Не знаю, была ли это попытка пошутить, или он и правда до сей минуты не осознавал, что эти так называемые друзья – действительно его друзья.
– С дядей? – переспросила я, когда он убрал законченное пальто и достал платье. Я мало что знала о том устрашающем генерале, который, вроде как приходился убитому правителю Вордана братом и лучшим другом. Знала только, что он был жесток, безжалостен, прожил не одну сотню лет, но так и не обрел свою половинку.
Король хмыкнул:
– Да уж, Серрин когда-то был по-настоящему гнилым типом, но теперь, боюсь, самый гнилой – это я. – Он вскинул лицо, сверкнул зубами. – Мучительная потребность быть первым – мое проклятье.

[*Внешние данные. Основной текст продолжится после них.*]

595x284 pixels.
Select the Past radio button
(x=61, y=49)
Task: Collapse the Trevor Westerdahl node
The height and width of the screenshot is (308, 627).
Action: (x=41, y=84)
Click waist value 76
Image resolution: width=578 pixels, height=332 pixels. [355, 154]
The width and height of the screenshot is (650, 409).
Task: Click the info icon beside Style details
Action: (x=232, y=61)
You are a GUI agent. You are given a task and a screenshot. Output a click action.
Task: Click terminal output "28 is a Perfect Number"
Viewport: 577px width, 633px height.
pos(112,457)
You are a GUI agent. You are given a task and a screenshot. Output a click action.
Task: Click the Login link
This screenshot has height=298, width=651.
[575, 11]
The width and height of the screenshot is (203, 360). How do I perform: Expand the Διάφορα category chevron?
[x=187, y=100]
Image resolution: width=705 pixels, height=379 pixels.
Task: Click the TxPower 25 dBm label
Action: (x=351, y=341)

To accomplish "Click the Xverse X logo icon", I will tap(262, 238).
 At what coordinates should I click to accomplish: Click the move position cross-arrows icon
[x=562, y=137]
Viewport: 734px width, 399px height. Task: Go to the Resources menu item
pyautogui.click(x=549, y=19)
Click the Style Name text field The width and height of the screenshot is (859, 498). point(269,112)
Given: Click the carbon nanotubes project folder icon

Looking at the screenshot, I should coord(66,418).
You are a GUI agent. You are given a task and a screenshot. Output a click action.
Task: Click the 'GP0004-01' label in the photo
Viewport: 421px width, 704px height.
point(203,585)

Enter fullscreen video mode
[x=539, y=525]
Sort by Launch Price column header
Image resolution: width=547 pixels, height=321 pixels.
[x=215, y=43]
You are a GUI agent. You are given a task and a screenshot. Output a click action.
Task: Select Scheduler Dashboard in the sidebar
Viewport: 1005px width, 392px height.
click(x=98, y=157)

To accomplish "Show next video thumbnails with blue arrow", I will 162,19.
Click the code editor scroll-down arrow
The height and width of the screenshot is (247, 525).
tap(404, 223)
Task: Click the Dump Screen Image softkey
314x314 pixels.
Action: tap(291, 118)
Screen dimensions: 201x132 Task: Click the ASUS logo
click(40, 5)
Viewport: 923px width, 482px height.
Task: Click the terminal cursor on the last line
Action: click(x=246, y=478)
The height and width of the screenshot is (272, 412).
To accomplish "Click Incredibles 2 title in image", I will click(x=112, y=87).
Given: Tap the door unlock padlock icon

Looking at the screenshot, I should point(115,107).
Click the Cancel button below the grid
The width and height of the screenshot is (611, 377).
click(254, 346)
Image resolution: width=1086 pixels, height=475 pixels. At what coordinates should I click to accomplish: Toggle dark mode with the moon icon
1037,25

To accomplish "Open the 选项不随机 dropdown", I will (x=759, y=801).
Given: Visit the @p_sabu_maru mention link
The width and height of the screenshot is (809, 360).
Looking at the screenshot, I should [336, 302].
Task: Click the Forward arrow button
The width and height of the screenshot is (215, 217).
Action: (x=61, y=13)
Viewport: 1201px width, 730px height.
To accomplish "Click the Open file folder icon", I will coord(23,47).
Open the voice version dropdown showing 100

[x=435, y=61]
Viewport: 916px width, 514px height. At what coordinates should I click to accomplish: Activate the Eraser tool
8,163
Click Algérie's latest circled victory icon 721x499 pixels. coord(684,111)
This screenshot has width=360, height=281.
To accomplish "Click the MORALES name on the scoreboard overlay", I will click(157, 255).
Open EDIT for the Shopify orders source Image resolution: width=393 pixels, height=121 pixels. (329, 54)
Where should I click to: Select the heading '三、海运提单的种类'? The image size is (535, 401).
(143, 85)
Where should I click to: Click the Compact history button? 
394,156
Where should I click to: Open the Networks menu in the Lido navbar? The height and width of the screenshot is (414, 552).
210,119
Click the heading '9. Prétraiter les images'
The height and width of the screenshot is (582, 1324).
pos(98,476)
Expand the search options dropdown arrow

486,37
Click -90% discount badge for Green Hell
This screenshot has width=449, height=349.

До чего гадкими созданиями были его дядя и те существа, которых багровый наглец называл друзьями, я и представить не могла.
– Полагаю, один из них и есть истинный Клык.
– На самом деле зовут его Клементом, – король ухмыльнулся, глядя на платье, – но он, конечно, ненавидит это имя, поэтому мы всегда называли его Клыком.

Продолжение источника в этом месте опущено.